What Did My Bike Do In Thunder Bay?

            On Friday I tried to trace the serial number (J56986 though the second symbol only looks like the bottom of a 5 or a reverse “c”) of my bike but I don’t think it’s possible to figure out the brand from the serial number. The “J” might indicate the month that the bike was made and the 69 might be stating the year, but I don’t know for sure. That serial number might exist for several bikes made by different companies. I’ve mentioned before that there is a sticker from a place called the Cycle Shack on Cumberland Street in Thunder Bay. I know that the Cycle Shack no longer exists and it’s fairly safe to assume that it existed before the internet because any store like that would have some sort of web track from having been mentioned by someone online. My writers open stage, The Orgasmic Alphabet Orgy, for instance, ended in 2000 but there are still references to it online.
            Something I only recently noticed on the sticker is that The Cycle Shack was a division of the March of Dimes. That would mean that The Cycle Shack was a non-profit, for charity bike shop, which would mean that my bike was probably already second hand when it was sold there. I wondered if the March of Dimes would have records of the bikes that they sold at that store, so I sent them an email to ask. It’s a long shot but they’ll probably get back to me next week with some kind of answer, which will probably be that they have no idea.
            I took a bike ride in the afternoon but only as far as Bay and Bloor and then south to Queen and home again.
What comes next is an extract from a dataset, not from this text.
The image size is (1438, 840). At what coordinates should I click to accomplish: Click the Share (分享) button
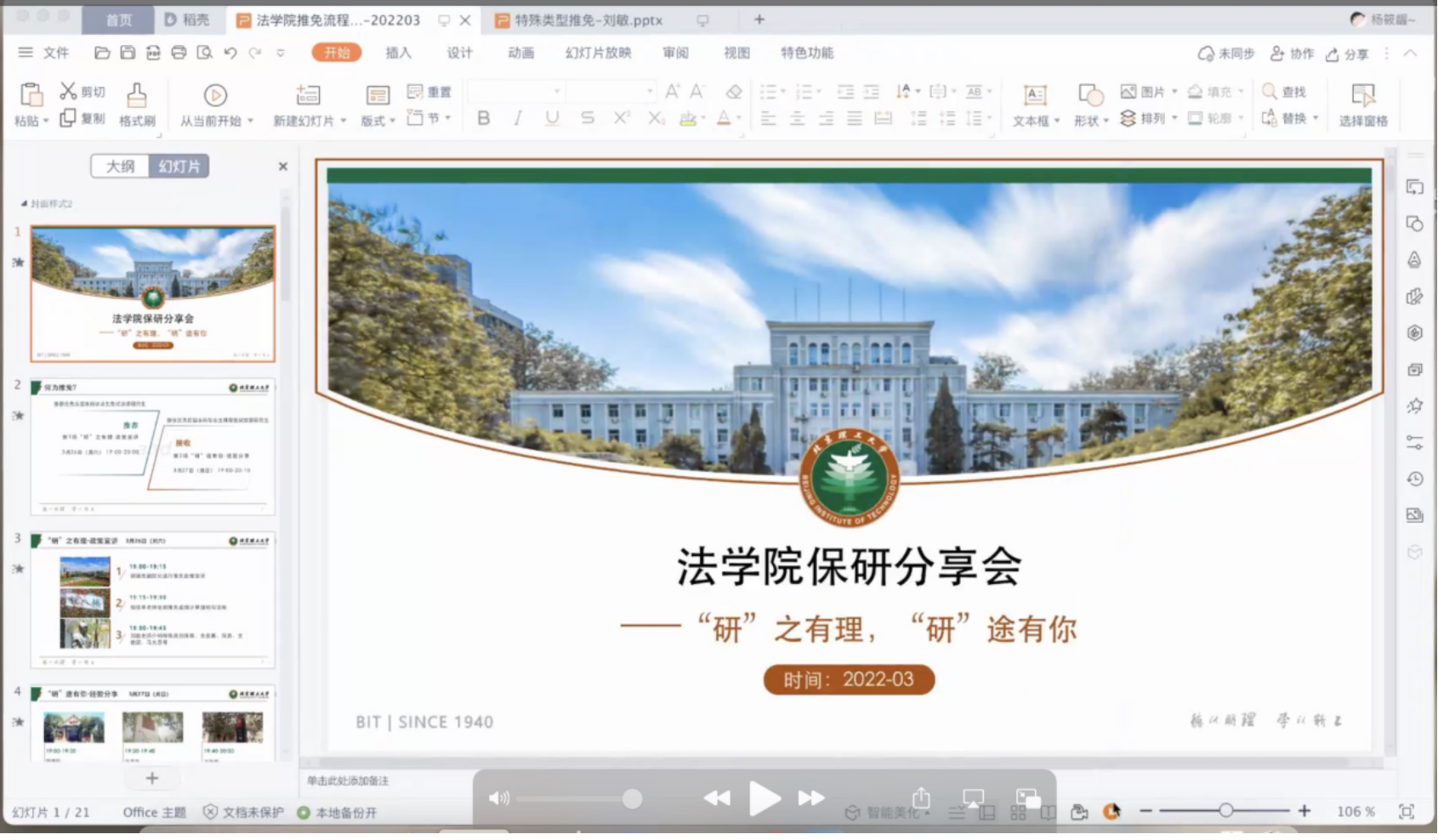[x=1347, y=54]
There were still too many puddles from melted snow on the streets to venture too far. Queen Street has some pretty deep potholes and cracks.
            I watched an Alfred Hitchcock Hour teleplay starring Phyllis Thaxter as Elsa, the wife of Keith, who has forced her to live in a beautiful rented beach house, which she hates because the house gives her the creeps and she thinks the ocean sounds are mournful as death. and wants to move back to their apartment in Pennsylvania. Another problem with the house is that it’s damp and so Keith claims he is fixing that problem by digging a hole in the basement for drainage. Keith loves the house and the location and is planning to buy it whether Elsa likes it or not. The owners of the house are another unseen married couple that have rented the house out because the wife also refuses to live there and left her husband over it.
The beach is frequented by young people that are always around surfing, dancing and partying. Keith refuses to act his age and still wants to run around with pretty young things.
When Keith finishes the hole in the basement he calls Elsa down to marvel at his accomplishment. She tells him she’s glad he’s enjoying such a sense of accomplishment but tells him to fill it up and take her home. He says he will and then kills her with his shovel. He buries her there and then cements the floor above her grave. A few days later the police arrive with pickaxes to tear up the floor. Keith asks how they found out. The sergeant answers, “Your wife told us.” “My wife told you?” “She tried to write Mrs Wilson, the co-owner of the house but she couldn’t find any change of address for her down at the post office. She was supposed to be in Texas but all of her mail was being forwarded to Mr Wilson in Seattle. Your wife told us that any fool know that if a woman leaves her husband she wouldn’t let him get her mail. That proves that Mrs. Wilson is dead and Mr. Wilson must have killed her.” When the cops questioned Mr Wilson he broke down and confessed that he’d buried his wife in the cellar. Just then one of the cops calls up from the basement that they’ve found something and they’d better bring Keith downstairs.